Output all the data exactly.

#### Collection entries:
⁂
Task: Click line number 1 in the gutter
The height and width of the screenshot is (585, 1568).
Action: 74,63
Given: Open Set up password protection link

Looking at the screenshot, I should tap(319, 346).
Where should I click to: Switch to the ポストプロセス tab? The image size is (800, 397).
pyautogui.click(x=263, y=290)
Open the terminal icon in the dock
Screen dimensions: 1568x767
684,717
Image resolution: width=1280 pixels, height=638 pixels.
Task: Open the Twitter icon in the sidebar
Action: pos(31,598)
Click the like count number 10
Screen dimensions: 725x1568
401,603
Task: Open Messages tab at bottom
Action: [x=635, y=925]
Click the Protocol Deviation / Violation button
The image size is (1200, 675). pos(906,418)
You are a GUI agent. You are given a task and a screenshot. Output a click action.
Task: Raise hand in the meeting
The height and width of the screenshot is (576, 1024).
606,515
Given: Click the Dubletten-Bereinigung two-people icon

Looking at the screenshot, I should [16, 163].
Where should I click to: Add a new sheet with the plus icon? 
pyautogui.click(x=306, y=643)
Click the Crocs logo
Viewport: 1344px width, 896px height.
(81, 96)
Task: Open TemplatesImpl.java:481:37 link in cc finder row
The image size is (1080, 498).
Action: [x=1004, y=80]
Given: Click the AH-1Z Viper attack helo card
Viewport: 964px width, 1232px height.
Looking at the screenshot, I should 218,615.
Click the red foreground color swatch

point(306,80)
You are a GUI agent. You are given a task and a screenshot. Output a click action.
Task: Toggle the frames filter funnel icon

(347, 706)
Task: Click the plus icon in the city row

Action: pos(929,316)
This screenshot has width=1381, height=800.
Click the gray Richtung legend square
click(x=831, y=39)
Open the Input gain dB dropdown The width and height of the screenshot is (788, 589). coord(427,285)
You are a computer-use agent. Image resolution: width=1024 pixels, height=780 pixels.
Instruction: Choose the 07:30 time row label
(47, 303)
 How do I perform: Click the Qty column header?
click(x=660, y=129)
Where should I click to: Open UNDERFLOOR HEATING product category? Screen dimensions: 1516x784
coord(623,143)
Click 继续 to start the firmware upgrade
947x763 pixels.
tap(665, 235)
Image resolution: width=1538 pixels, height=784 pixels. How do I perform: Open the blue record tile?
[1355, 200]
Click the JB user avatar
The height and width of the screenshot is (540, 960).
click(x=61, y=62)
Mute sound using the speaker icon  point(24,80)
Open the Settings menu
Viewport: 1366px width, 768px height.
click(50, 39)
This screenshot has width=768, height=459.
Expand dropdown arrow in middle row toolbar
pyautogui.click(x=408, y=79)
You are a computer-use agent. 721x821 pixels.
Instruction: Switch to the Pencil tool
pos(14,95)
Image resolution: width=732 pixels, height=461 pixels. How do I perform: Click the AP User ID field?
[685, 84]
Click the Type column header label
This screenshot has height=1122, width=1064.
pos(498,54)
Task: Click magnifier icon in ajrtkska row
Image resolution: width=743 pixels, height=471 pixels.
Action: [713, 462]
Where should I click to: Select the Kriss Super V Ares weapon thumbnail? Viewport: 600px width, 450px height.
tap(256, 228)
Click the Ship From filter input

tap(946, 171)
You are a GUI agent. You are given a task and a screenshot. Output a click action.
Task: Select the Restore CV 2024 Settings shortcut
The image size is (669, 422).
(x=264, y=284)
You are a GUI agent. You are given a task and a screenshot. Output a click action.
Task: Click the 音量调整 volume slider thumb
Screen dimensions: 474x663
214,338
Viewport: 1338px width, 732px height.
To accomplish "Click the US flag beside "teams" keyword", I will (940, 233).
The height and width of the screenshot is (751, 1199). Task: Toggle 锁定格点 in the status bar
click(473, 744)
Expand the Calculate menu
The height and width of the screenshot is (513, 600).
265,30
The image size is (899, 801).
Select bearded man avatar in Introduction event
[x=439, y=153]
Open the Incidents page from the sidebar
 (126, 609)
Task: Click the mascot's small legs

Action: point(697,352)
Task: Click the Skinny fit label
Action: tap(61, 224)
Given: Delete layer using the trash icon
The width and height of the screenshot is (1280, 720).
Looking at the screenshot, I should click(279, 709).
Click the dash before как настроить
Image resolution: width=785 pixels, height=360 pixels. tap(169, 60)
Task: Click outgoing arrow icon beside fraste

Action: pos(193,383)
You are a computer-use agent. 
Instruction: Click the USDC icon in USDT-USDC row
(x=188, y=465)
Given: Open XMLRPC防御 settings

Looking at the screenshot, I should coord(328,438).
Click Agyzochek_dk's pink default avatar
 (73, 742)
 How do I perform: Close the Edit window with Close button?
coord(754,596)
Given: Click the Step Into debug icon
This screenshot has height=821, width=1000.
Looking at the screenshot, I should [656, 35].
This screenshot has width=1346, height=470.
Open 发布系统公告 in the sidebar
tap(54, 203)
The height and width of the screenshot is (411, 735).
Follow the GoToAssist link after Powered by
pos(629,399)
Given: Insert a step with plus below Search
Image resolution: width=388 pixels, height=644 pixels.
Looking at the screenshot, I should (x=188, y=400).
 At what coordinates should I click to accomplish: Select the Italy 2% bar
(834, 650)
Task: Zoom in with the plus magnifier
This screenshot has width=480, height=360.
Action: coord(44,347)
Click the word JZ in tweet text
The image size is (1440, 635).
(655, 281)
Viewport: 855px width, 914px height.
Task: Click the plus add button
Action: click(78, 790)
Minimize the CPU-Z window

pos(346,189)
⁂
#### PROBLEM SOLUTION:
Task: Click line number 1 in the gutter
The height and width of the screenshot is (585, 1568).
Action: 74,63
Given: Open Set up password protection link

Looking at the screenshot, I should tap(319, 346).
Where should I click to: Switch to the ポストプロセス tab? The image size is (800, 397).
pyautogui.click(x=263, y=290)
Open the terminal icon in the dock
Screen dimensions: 1568x767
684,717
Image resolution: width=1280 pixels, height=638 pixels.
Task: Open the Twitter icon in the sidebar
Action: pos(31,598)
Click the like count number 10
Screen dimensions: 725x1568
401,603
Task: Open Messages tab at bottom
Action: [x=635, y=925]
Click the Protocol Deviation / Violation button
The image size is (1200, 675). pos(906,418)
You are a GUI agent. You are given a task and a screenshot. Output a click action.
Task: Raise hand in the meeting
The height and width of the screenshot is (576, 1024).
606,515
Given: Click the Dubletten-Bereinigung two-people icon

Looking at the screenshot, I should [16, 163].
Where should I click to: Add a new sheet with the plus icon? 
pyautogui.click(x=306, y=643)
Click the Crocs logo
Viewport: 1344px width, 896px height.
(81, 96)
Task: Open TemplatesImpl.java:481:37 link in cc finder row
The image size is (1080, 498).
Action: [x=1004, y=80]
Given: Click the AH-1Z Viper attack helo card
Viewport: 964px width, 1232px height.
Looking at the screenshot, I should 218,615.
Click the red foreground color swatch

point(306,80)
You are a GUI agent. You are given a task and a screenshot. Output a click action.
Task: Toggle the frames filter funnel icon

(347, 706)
Task: Click the plus icon in the city row

Action: pos(929,316)
This screenshot has width=1381, height=800.
Click the gray Richtung legend square
click(x=831, y=39)
Open the Input gain dB dropdown The width and height of the screenshot is (788, 589). coord(427,285)
You are a computer-use agent. Image resolution: width=1024 pixels, height=780 pixels.
Instruction: Choose the 07:30 time row label
(47, 303)
 How do I perform: Click the Qty column header?
click(x=660, y=129)
Where should I click to: Open UNDERFLOOR HEATING product category? Screen dimensions: 1516x784
coord(623,143)
Click 继续 to start the firmware upgrade
947x763 pixels.
tap(665, 235)
Image resolution: width=1538 pixels, height=784 pixels. How do I perform: Open the blue record tile?
[1355, 200]
Click the JB user avatar
The height and width of the screenshot is (540, 960).
click(x=61, y=62)
Mute sound using the speaker icon  point(24,80)
Open the Settings menu
Viewport: 1366px width, 768px height.
click(50, 39)
This screenshot has width=768, height=459.
Expand dropdown arrow in middle row toolbar
pyautogui.click(x=408, y=79)
You are a computer-use agent. 721x821 pixels.
Instruction: Switch to the Pencil tool
pos(14,95)
Image resolution: width=732 pixels, height=461 pixels. How do I perform: Click the AP User ID field?
[685, 84]
Click the Type column header label
This screenshot has height=1122, width=1064.
pos(498,54)
Task: Click magnifier icon in ajrtkska row
Image resolution: width=743 pixels, height=471 pixels.
Action: [713, 462]
Where should I click to: Select the Kriss Super V Ares weapon thumbnail? Viewport: 600px width, 450px height.
tap(256, 228)
Click the Ship From filter input

tap(946, 171)
You are a GUI agent. You are given a task and a screenshot. Output a click action.
Task: Select the Restore CV 2024 Settings shortcut
The image size is (669, 422).
(x=264, y=284)
You are a GUI agent. You are given a task and a screenshot. Output a click action.
Task: Click the 音量调整 volume slider thumb
Screen dimensions: 474x663
214,338
Viewport: 1338px width, 732px height.
To accomplish "Click the US flag beside "teams" keyword", I will (940, 233).
The height and width of the screenshot is (751, 1199). Task: Toggle 锁定格点 in the status bar
click(473, 744)
Expand the Calculate menu
The height and width of the screenshot is (513, 600).
265,30
The image size is (899, 801).
Select bearded man avatar in Introduction event
[x=439, y=153]
Open the Incidents page from the sidebar
 (126, 609)
Task: Click the mascot's small legs

Action: point(697,352)
Task: Click the Skinny fit label
Action: tap(61, 224)
Given: Delete layer using the trash icon
The width and height of the screenshot is (1280, 720).
Looking at the screenshot, I should click(279, 709).
Click the dash before как настроить
Image resolution: width=785 pixels, height=360 pixels. tap(169, 60)
Task: Click outgoing arrow icon beside fraste

Action: pos(193,383)
You are a computer-use agent. 
Instruction: Click the USDC icon in USDT-USDC row
(x=188, y=465)
Given: Open XMLRPC防御 settings

Looking at the screenshot, I should coord(328,438).
Click Agyzochek_dk's pink default avatar
 (73, 742)
 How do I perform: Close the Edit window with Close button?
coord(754,596)
Given: Click the Step Into debug icon
This screenshot has height=821, width=1000.
Looking at the screenshot, I should [656, 35].
This screenshot has width=1346, height=470.
Open 发布系统公告 in the sidebar
tap(54, 203)
The height and width of the screenshot is (411, 735).
Follow the GoToAssist link after Powered by
pos(629,399)
Given: Insert a step with plus below Search
Image resolution: width=388 pixels, height=644 pixels.
Looking at the screenshot, I should (x=188, y=400).
 At what coordinates should I click to accomplish: Select the Italy 2% bar
(834, 650)
Task: Zoom in with the plus magnifier
This screenshot has width=480, height=360.
Action: coord(44,347)
Click the word JZ in tweet text
The image size is (1440, 635).
(655, 281)
Viewport: 855px width, 914px height.
Task: Click the plus add button
Action: click(78, 790)
Minimize the CPU-Z window

pos(346,189)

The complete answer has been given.